Tax benefits of cash ISAs(Image: MSN)

A cash ISA works like a tax-free savings account. So, you don't have to pay any income tax on the interest. It can make a big difference to the return, particularly for higher-rate taxpayers.

For example, if you put money into an ordinary savings account that pays 5% before tax, the rate would drop to 3% after tax for a top rate payer, or to 4% for people on the basic rate.

If you had £3,000 in the account for a year, it would mean the annual interest would drop from about £150 to £90 after 40% tax, and to £120 after 20% savings tax for the basic rate payer.

If you hold money in a bond fund, the income is taxed as interest, so it works in the same way as a cash ISA.

Lesser perks in equity ISAs?
The tax perks on equity ISAs, including property funds, are not so straightforward - and arguably not so generous.

You don't have to pay capital gains tax (CGT) on any growth in the value of your fund when you sell. Sounds good? Well, it might be better if CGT were not already so easy to minimise or avoid.

We each get an annual CGT allowance of £9,600. So we can already make tax-free gains of about £9,600.
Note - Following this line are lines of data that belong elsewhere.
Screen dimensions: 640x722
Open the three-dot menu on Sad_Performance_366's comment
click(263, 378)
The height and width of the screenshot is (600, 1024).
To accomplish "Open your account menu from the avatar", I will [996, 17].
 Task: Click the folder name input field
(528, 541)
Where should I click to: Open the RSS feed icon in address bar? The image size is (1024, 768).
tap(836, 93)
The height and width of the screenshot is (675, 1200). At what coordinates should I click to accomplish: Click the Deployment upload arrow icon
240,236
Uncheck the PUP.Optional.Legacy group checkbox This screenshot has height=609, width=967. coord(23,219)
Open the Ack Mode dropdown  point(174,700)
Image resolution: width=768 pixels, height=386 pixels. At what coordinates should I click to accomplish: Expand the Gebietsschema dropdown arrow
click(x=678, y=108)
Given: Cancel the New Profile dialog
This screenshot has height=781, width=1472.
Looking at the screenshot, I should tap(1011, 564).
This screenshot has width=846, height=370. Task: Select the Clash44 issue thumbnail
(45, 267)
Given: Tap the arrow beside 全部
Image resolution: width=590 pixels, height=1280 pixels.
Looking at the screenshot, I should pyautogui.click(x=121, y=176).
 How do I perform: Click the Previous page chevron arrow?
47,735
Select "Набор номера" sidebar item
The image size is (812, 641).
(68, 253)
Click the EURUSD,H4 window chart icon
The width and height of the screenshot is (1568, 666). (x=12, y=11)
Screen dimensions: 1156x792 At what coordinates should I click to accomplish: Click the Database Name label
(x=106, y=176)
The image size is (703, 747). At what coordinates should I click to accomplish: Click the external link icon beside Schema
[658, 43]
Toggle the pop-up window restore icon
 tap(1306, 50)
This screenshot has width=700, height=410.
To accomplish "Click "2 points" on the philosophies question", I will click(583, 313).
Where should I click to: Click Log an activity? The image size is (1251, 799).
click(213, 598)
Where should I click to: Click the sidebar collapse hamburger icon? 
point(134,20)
Some equity ISAs also invest in shares that pay regular dividends - and there is a tax on dividends. People on the basic rate are charged 10%, which is automatically deducted so they have nothing further to pay. Higher-rate payers are charged at a rate of 32.5% and must make up the difference when they fill in a tax return.

If the shares are held in an ISA, higher-rate taxpayers do not have to make up the additional 22.5% tax on dividends. However, basic-rate taxpayers cannot claim back the 10% tax deducted from dividend income, which limits their advantage to people on the basic rate.